As inspired by this thread about what effect a confederate victory at Gettysburg would have, I was wondering about the presidency of U.S. Grant.

Let’s say that instead of being the usual Gilded Age president, he was more…influential. Less cronyism and whatnot. What would people think of him today?

I feel that had he been a “better” president, he could perhaps have been elevated to the revered status of Washington…well, at least in the North.
Speaking from what the average person would know/think about, this makes sense. Grant, like Washinton, is a war hero, and appears to Joe-6 pack as the savior of the Union. Then if his presidency had more far reaching effects that appear good, he looks much like Washinton. So what do the dopers say?

For a laudatory analysis of the Grant administration, see: http://saints.css.edu/mkelsey/presid.html
Grant was actually pretty good on Indian policy, and he actually took positive steps during Reconstruction to try to keep the peace and integrate the Freedmen into Southern society. Too bad the disputed election of 1876 sold Reconstruction down the river…

So your thesis is… if Grant had been a better president, history would regard him as a better president?

Yeah, OK. Hard to argue with that.

Grant was, in fact, not a bad president. He had the misfortune of trusting his subordinates too much. Sad to say it, but he was really undone by the corruption of his friends, and he simply refused to believe it (“Who are you going to believe, Grant, me or your lying eyes?”). However, he would have been a capable and successful president otherwise, and he was used to command, an easy-going leader, and had a dash of that hard-drinking personality that has often served America so well. Even with the huge scandals, he made progress on real issues.
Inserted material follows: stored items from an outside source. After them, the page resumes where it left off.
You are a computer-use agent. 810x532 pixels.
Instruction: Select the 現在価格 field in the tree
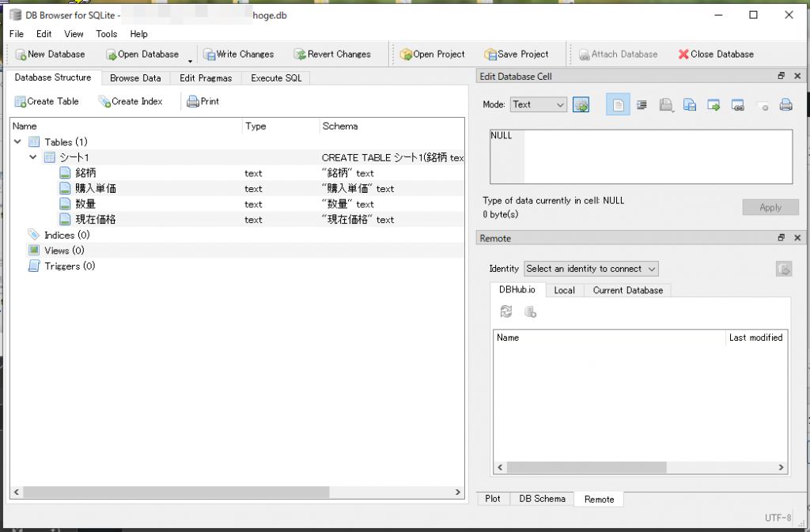pos(90,219)
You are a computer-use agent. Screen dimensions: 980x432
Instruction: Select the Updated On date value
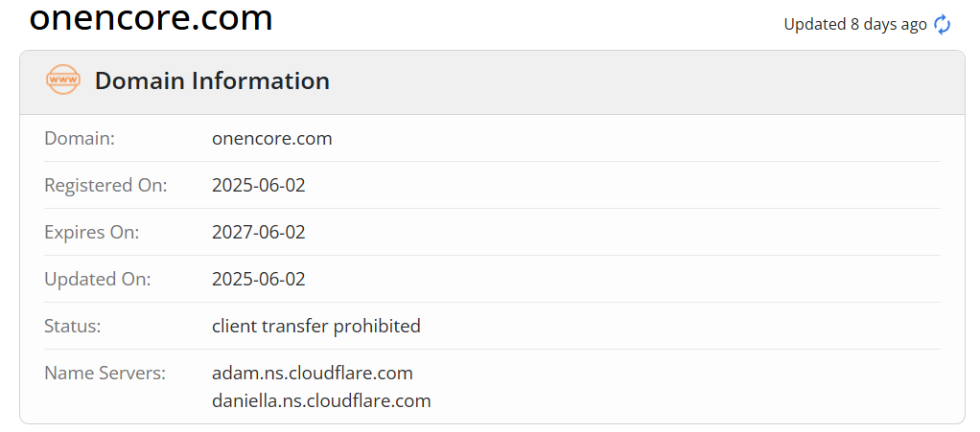[258, 279]
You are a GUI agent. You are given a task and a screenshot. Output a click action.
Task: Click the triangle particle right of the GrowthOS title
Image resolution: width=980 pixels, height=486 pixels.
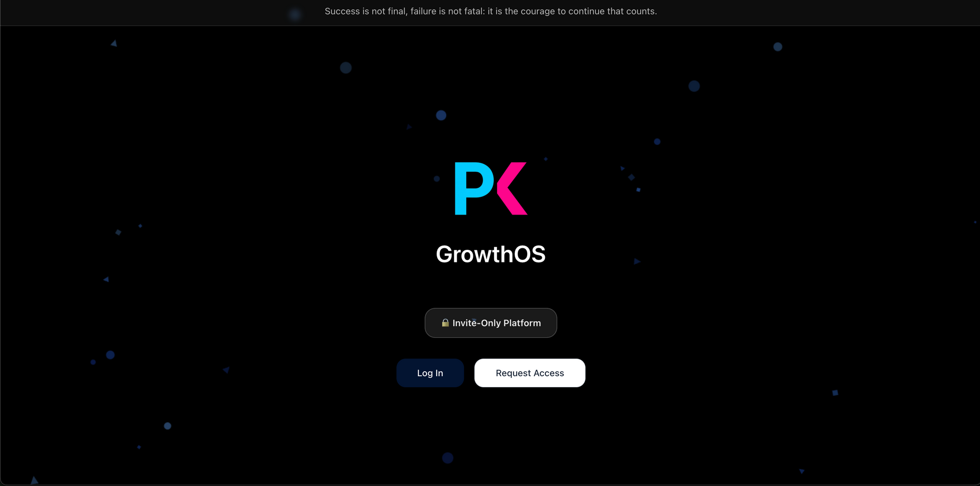(x=637, y=261)
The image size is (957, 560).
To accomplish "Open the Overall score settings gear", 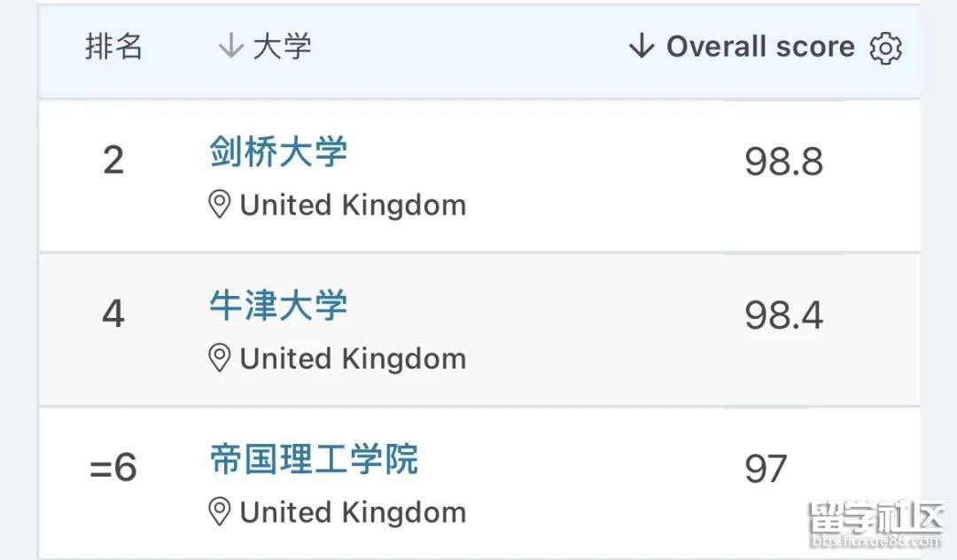I will pyautogui.click(x=885, y=48).
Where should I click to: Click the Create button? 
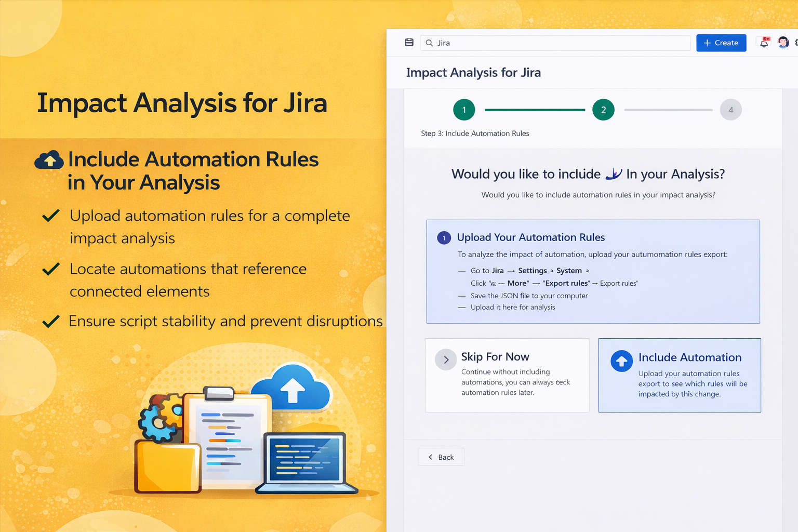[721, 43]
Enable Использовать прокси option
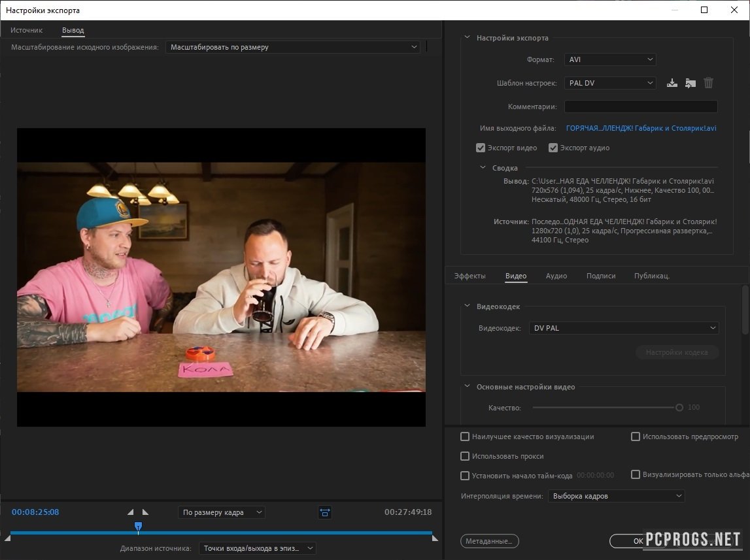Viewport: 750px width, 560px height. click(465, 456)
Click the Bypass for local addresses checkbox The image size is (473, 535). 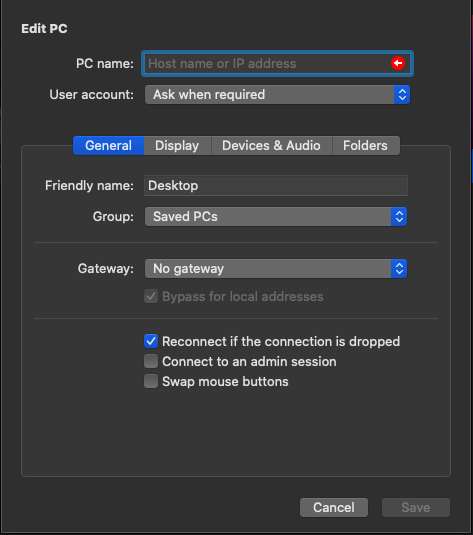coord(151,296)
The primary challenge facing the Grant administration when it took office was to establish a stable biracial democracy in the former slave states. During his first term (1869-1873) the United States made considerable progress toward this objective. Federal prosecutors under Attorney General George Boutwell launched a wave of arrests and trails that weakened the Ku Klux Klan, and the Southern states held generally peaceful and fair biracial elections in 1870 and 1872. Sharecropping replaced plantation gang labor as the primary mode of agriculture in the South, the Southern states established embryonic public school systems for children of both races, and African Americans made significant progress in desegregating public accommodations in both North and South.

During Grant’s second term, however, the wheels came off. The country toppled into a recession, the Justice Department lost interest in fighting white terror in the South, and Grant proved utterly indifferent to the corruption spreading within his administration and among the remaining Republican Reconstruction regimes in the South. Democrats violently “redeemed” Alabama in 1874 and Mississippi in 1875 while the administration looked on helplessly. The problems culminated in the violent and disputed election of 1876, which led to the downfall of the remaining Republican administrations in South Carolina and Louisiana, and the long night of lynch law and Jim Crow settled upon the South.

The first generation of historians to assess Grant, writing from a white supremacist perspective, faulted him for having ever supported biracial Reconstruction. Modern historians fault him for being insufficiently supportive. But all sides can agree that his administration was corrupt and left a less than compelling economic legacy.